Walked to Chowpatty Beach next. This part of town is nice, and I had a great lunch with a monumental chocolate sundae there, but the beach is not. There is an abandoned amusement park, huts made from bamboo and plastic tarp, with an open sewer running down to the water, and children are playing in the dirty water. They came out, smiling excitedly, to shake my hand and earnestly pronouncing their few English sentences, then ran back into the water giggling.


Also walked to the Chor Bazaar, a large part of town crammed with food and clothing stalls, and the ubiquitous cellphone repairmen. Chickens are killed, plucked in plastic buckets, and sold here. It's quite dirty and slippery. There are many women I call Black Ravens - muslims with full-body burkhas and only an eye slit. One lifted her veil to spit on the ground.


Watched the sundown at the Gateway of India, and soon attracted the photo crowd again. I should consider a career as a model.


The bottom photo is from the Chor Bazaar area, and the top is from the Colaba area of town, the back side of the block my hotel is in. Mumbai is a city of contrasts.

Monday, May 4, 2009

The Gateway of India in Mumbai is a monumental arch facing the sea. It's best seen from the harbor so I took a harbor tour boat. It didn't really work because it's full of Indians; at first I didn't realize why the two seats next to mine saw so much traffic, people constantly getting up and sitting down, until I saw that I was the main attraction and people wanted their picture taken with me. So we turned it into a party where everybody was taking pictures and showed them around. Many people wanted me to take their picture, children were grimacing. (The harbor itself is totally boring.)

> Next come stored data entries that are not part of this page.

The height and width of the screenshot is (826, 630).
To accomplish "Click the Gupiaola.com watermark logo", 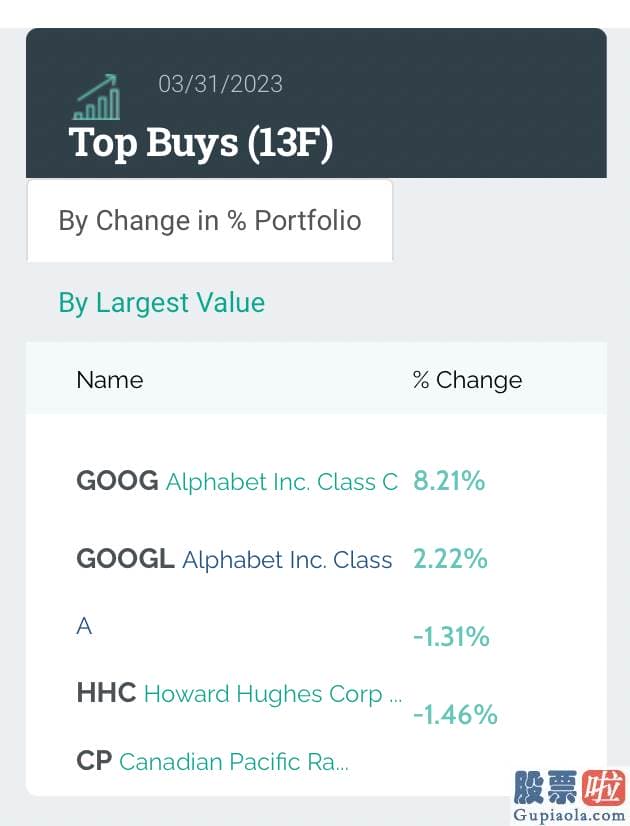I will pos(569,795).
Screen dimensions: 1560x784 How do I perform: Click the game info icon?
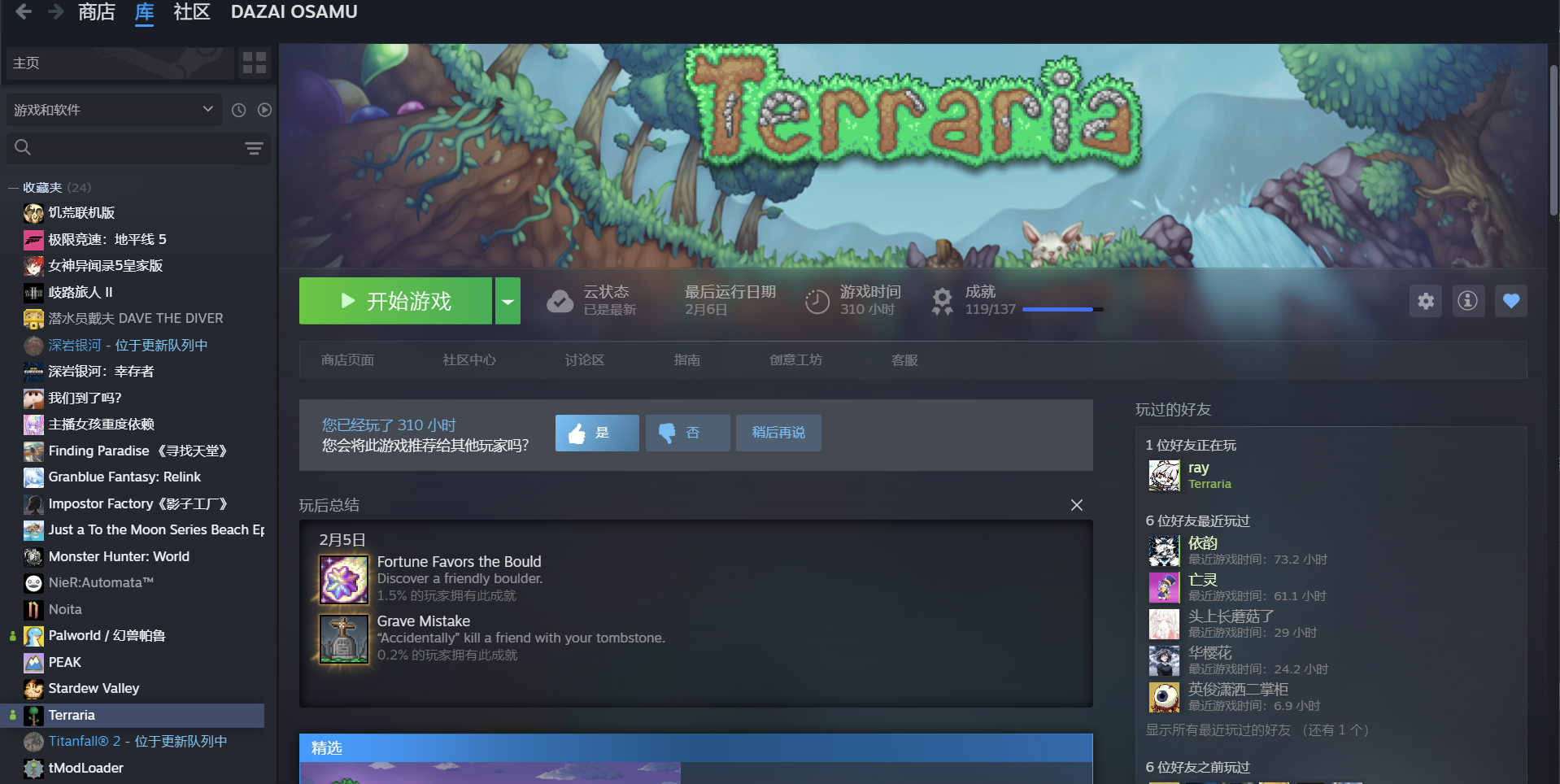coord(1467,301)
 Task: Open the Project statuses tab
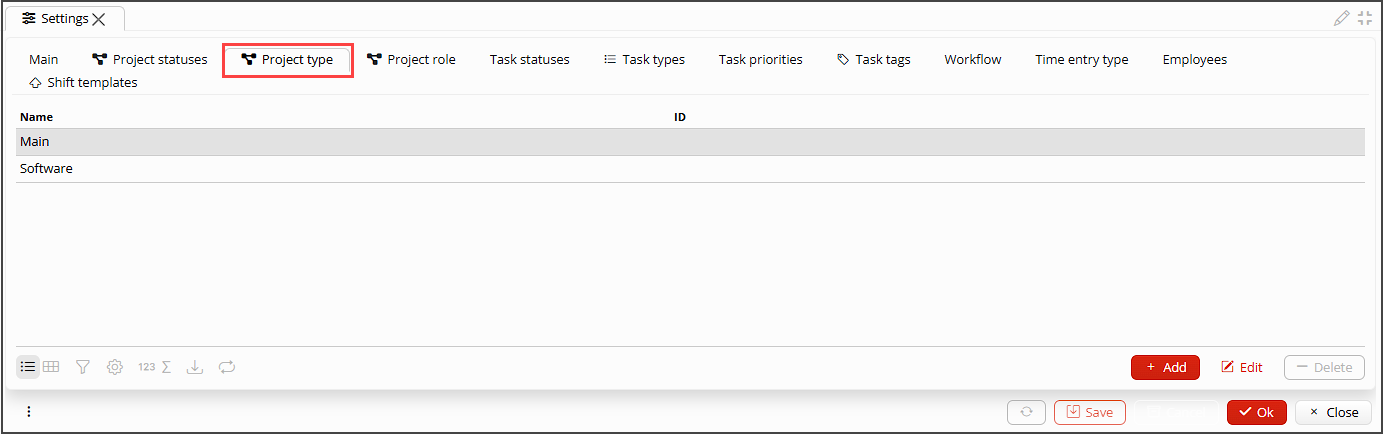[150, 60]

I had inquired about rooms at the Taj Mahal Palace Hotel, a landmark next to the Gateway. But the palace wing is still roped off, boarded up, and shut down after the terrorist attacks in November. The tower wing is open, but it's a boring office tower with some prefab concrete ornaments hung on the facade; it has a barrier, a fence, metal detectors, a gun emplacement, and a bag search station. I am glad I am not staying in this prison camp.


Mumbai, as expected, is a big noisy town with the usual honking traffic chaos. But there are lots of quiet leafy neighborhoods with old buildings that have a feel about them that almost reminds me of some old neighborhoods of Berlin (if they weren't so dilapidated). Mumbai has many trees lining its roads, which hide some of the rundown architecture. There are also grand old palaces from British colonial times, big parks where people play cricket and rugby, and the most palatial train station - Victoria Terminus - that I have ever seen. Inside it's not palatial at all though, and filled with masses of people in a hurry. There is a big bazaar to the north of the train station, with a heavy emphasis on electronic, and in Asia "electronics" is a synonym for "cell phones".


As a Mumbai visitor I am obligated to choose a picture showing the Taj and the Gateway. It's the #1 postcard motif here, and Mumbai doesn't have a huge selection of those. But I like the one above better. I hope it looks good, this PC is unbelievably creaky. The shift key is missing too.

The original idea was to take the bus to Varanasi in India, but that would have meant about three full days in buses in places that aren't very safe (they still have communist rebels in the Terai and in northeastern India), and it's difficult to go south from Varanasi too, so I reversed my schedule and flew to Mumbai (formerly Bombay), where I am now writing this post. Not much to report.